■ **The problem**
Without the images, output each record below as it stands.

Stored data
*** Begin section ***
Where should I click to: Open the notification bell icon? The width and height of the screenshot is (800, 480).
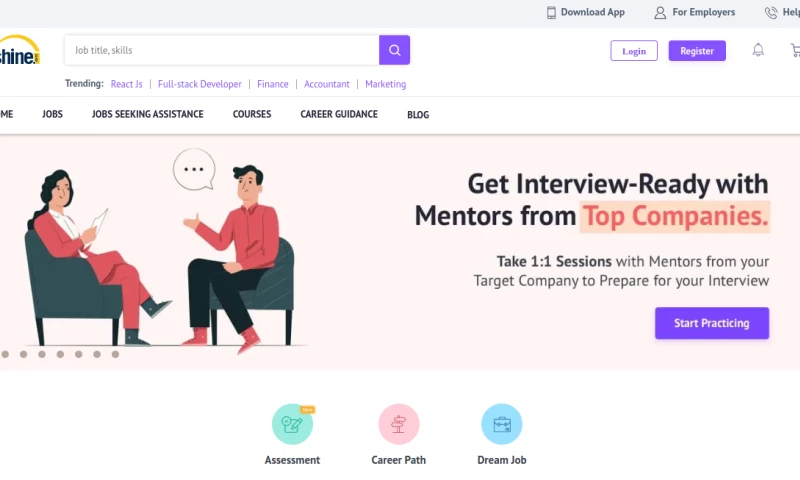758,50
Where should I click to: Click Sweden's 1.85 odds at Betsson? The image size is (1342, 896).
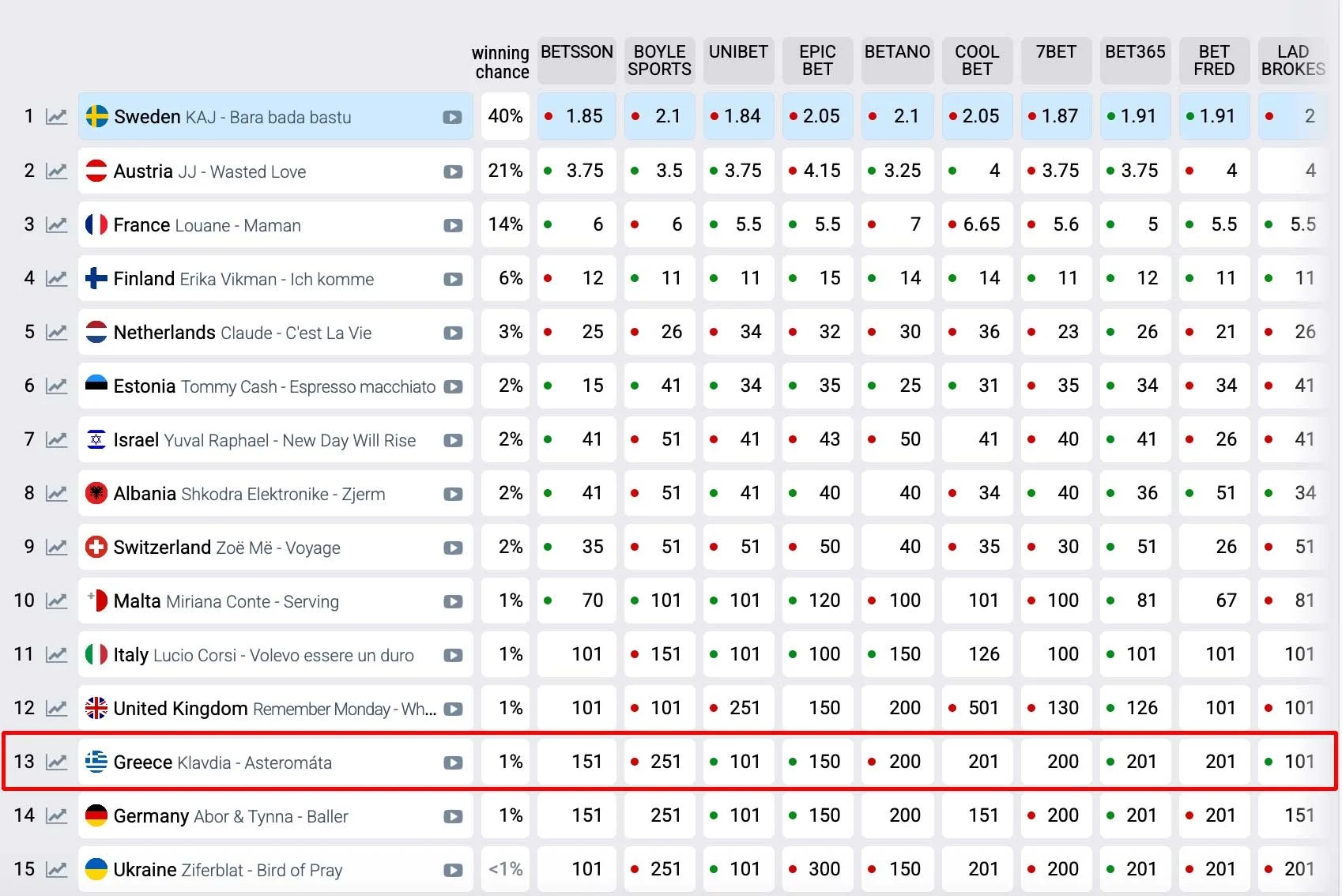click(577, 116)
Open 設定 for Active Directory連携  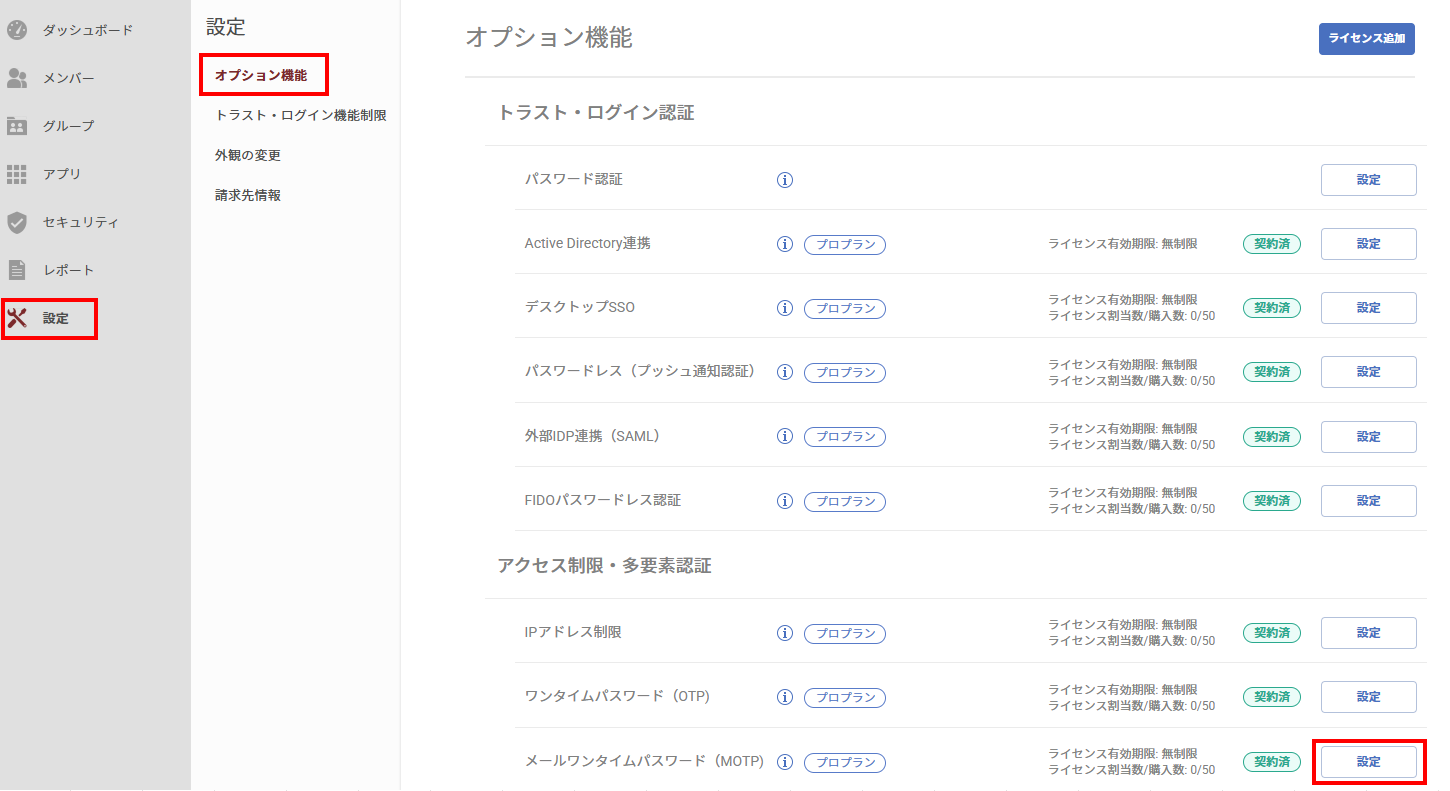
*** End section ***
■ **Answer area**
Where should I click to: Open the notification bell icon? The width and height of the screenshot is (800, 480).
758,50
Where should I click to: Click Sweden's 1.85 odds at Betsson? The image size is (1342, 896).
click(577, 116)
Open 設定 for Active Directory連携  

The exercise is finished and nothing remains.